I don't care whether Baudelaire was a Satanist or not, he wrote some fascinating things anyway. The reason I chose this edition, superficial individual that I am, was because of its handsome Art-Deco cover. Books should look nice on the shelf. That said, this is not going to stay on the shelf for long, as it contains both the poetry collection 'Flowers Of Evil' and 'Spleen of Paris' PLUS several critical essays, including 'The Painter of Modern Life'. What's more, it includes the original French text so you can revive your dying school French and pretend you're a coffee-drinking Left Bank intellectual who understands it in the original...or maybe that's just me. Anyway, if you're even vaguely interested in literature or modernism, this is a good book to own.
The Father of Modernity?
This book reads like molten metal in one's hands. I came back to this translation by default (I am not a French speaker), having been deeply impressed by another translation many years ago. I write a bit of poetry myself, though of nothing like the same order of course. However, reading these ratcheted my own inner wordsmith into overdrive, and lots of stuff came pouring out. So how could I not be grateful?

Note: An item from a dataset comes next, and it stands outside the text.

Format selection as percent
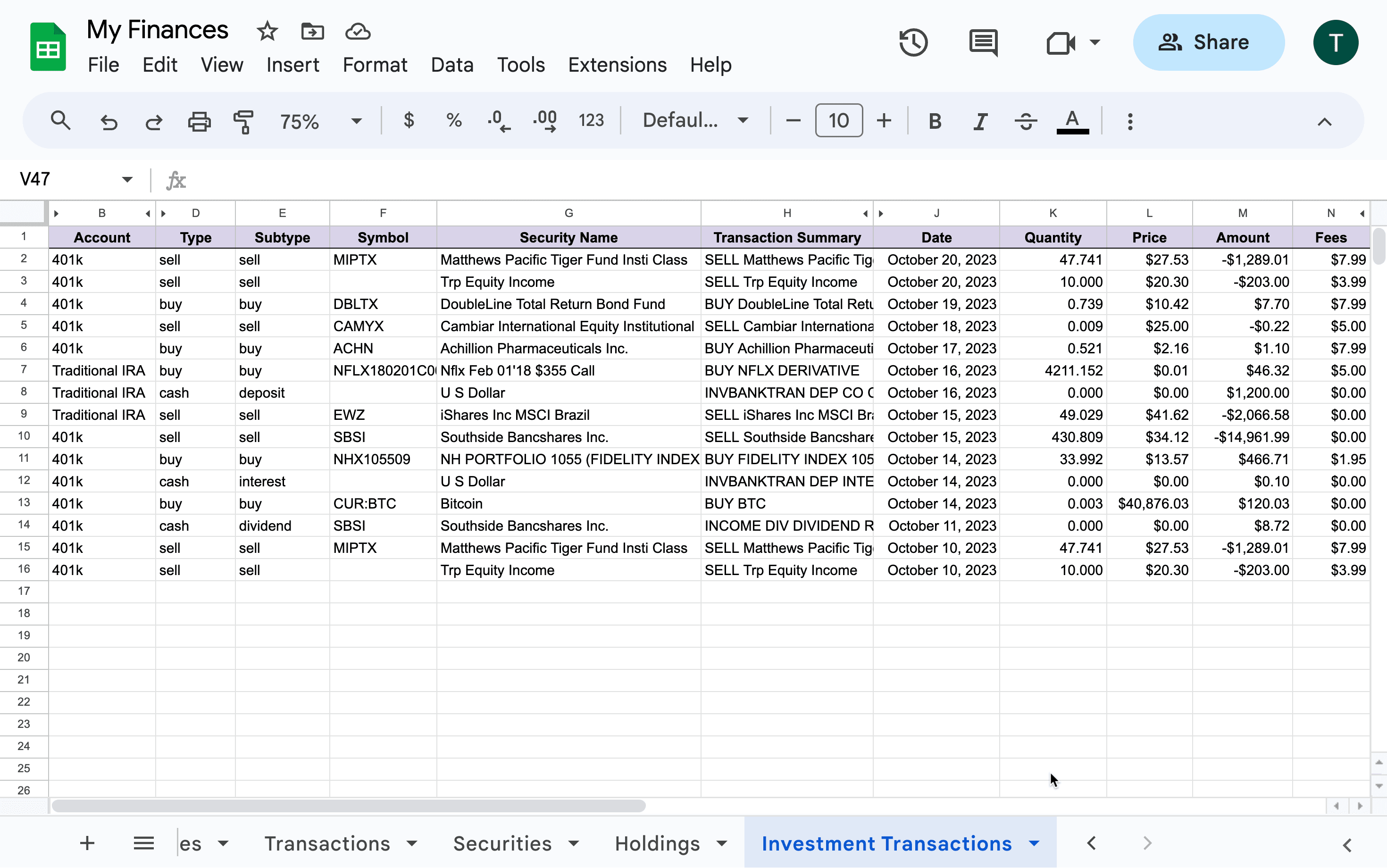 pyautogui.click(x=453, y=120)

It is my intention now to find a set of complete Baudelaire, and also to investigate his biography and a bit of criticism. This is because, it seems to me, that we see in these poems some of the threads that were ultimately to emerge as the cutural movement of Modernism, for the first time, at least to my limited awareness. Perhaps the explicitly agonised paintings of Delacroix, Goya and Velasquez provide prior antecedents? We see the clear intent to shock the complacency of the bourgeoisie. The cultivation of a repuation for evil as a direct challenge to popular notions of what indeed constituted good and evil. In fact I detect in him a man of great paradox, who used the sinister and the evil to hold up a mirror to his times, in the all too knowingly vain hope of awakening his fellows to compassion. A theme we see repeated again and again in the history of Modernism.
Ah, it's OK...
I ended up buying this because I love the movie 'Withnail And I.' I purchased the 20th anniversary DVD of the film, featuring a commentary by Bruce Robinson (the director), who talks about his love of Baudelaire. It was on the basis of this that I bought the book.
Now, I love literature/poetry/drama (I have a degree in it), but having read this whole thing through very thoroughly, I'm afraid it just didn't engage me. Sorry Bruce, if you're out there.